Antony Blinken dit explicitement que les États-Unis ne défendent ni ne soutiennent le droit international et ses normes. Il dit qu'il existe un ordre fondé sur des règles que les États-Unis vont « défendre, maintenir et revitaliser ». Il tente également de fausser l'histoire de la fondation de l'ONU qui reconnaît un monde qui s'est uni contre le fascisme pour donner naissance à l'ONU et au droit international, qui va au-delà du droit humanitaire. Sous les pressions des impérialistes anglo-américains et en particulier des États-Unis, des tentatives ont été faites sans relâche pour forcer tout le monde à accepter leur perversion de cette histoire, la déformant pour en faire un monde uni contre le communisme.

Dans son intervention au débat de l'ONU, Antony Blinken a poursuivi dans ce sens en prétendant que les États-Unis sont les défenseurs des droits humains. « Deuxièmement, les droits et la dignité de l'homme doivent rester au coeur de l'ordre international. L'unité fondatrice des Nations unies – dès la première phrase de la charte – n'est pas seulement l'État-nation. C'est aussi l'être humain. Certains affirment que ce que les gouvernements font à l'intérieur de leurs frontières ne regarde qu'eux et que les droits de l'Homme sont des valeurs subjectives qui varient d'une société à l'autre. Mais la Déclaration universelle des droits de l'Homme est dite ‘universelle' parce que nos nations sont convenues qu'il existe certains droits auxquels toute personne, partout, peut prétendre. L'affirmation de la compétence nationale ne donne à aucun État un blanc-seing pour asservir, torturer, faire disparaître, nettoyer ethniquement son peuple ou violer ses droits fondamentaux de quelle que manière que ce soit. »

- _Consigne_
Reproduisez intégralement et sans la moindre modification le texte ci-dessus sur l'intervention d'Antony Blinken à l'ONU.

- _Entrées de données enregistrées_
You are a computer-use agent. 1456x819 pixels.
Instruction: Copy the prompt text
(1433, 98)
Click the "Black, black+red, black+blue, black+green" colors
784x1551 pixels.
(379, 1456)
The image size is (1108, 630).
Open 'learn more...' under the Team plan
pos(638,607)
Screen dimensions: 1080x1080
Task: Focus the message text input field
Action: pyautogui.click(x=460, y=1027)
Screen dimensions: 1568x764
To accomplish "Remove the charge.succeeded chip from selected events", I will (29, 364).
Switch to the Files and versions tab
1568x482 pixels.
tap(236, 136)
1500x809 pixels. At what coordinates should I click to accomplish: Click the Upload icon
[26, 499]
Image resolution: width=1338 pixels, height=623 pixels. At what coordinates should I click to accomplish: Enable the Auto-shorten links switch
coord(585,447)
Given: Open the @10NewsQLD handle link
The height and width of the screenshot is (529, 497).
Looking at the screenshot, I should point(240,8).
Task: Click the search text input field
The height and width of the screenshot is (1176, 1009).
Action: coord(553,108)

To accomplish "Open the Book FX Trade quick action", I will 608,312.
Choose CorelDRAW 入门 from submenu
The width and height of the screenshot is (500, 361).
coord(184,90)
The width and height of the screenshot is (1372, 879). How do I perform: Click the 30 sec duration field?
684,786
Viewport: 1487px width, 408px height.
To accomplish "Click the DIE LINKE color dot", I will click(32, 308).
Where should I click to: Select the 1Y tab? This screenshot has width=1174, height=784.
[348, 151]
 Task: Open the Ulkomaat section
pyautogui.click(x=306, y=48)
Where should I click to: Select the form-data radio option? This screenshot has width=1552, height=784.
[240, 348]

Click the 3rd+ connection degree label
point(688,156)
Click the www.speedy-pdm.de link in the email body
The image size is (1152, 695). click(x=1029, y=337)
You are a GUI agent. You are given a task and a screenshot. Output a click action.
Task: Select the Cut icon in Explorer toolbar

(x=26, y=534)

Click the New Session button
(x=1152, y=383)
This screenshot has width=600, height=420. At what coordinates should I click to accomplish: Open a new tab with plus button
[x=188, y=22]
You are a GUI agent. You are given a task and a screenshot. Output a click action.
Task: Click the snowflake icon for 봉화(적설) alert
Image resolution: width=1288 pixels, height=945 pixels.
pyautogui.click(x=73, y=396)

- _Réponse rédigée_
Antony Blinken dit explicitement que les États-Unis ne défendent ni ne soutiennent le droit international et ses normes. Il dit qu'il existe un ordre fondé sur des règles que les États-Unis vont « défendre, maintenir et revitaliser ». Il tente également de fausser l'histoire de la fondation de l'ONU qui reconnaît un monde qui s'est uni contre le fascisme pour donner naissance à l'ONU et au droit international, qui va au-delà du droit humanitaire. Sous les pressions des impérialistes anglo-américains et en particulier des États-Unis, des tentatives ont été faites sans relâche pour forcer tout le monde à accepter leur perversion de cette histoire, la déformant pour en faire un monde uni contre le communisme.

Dans son intervention au débat de l'ONU, Antony Blinken a poursuivi dans ce sens en prétendant que les États-Unis sont les défenseurs des droits humains. « Deuxièmement, les droits et la dignité de l'homme doivent rester au coeur de l'ordre international. L'unité fondatrice des Nations unies – dès la première phrase de la charte – n'est pas seulement l'État-nation. C'est aussi l'être humain. Certains affirment que ce que les gouvernements font à l'intérieur de leurs frontières ne regarde qu'eux et que les droits de l'Homme sont des valeurs subjectives qui varient d'une société à l'autre. Mais la Déclaration universelle des droits de l'Homme est dite ‘universelle' parce que nos nations sont convenues qu'il existe certains droits auxquels toute personne, partout, peut prétendre. L'affirmation de la compétence nationale ne donne à aucun État un blanc-seing pour asservir, torturer, faire disparaître, nettoyer ethniquement son peuple ou violer ses droits fondamentaux de quelle que manière que ce soit. »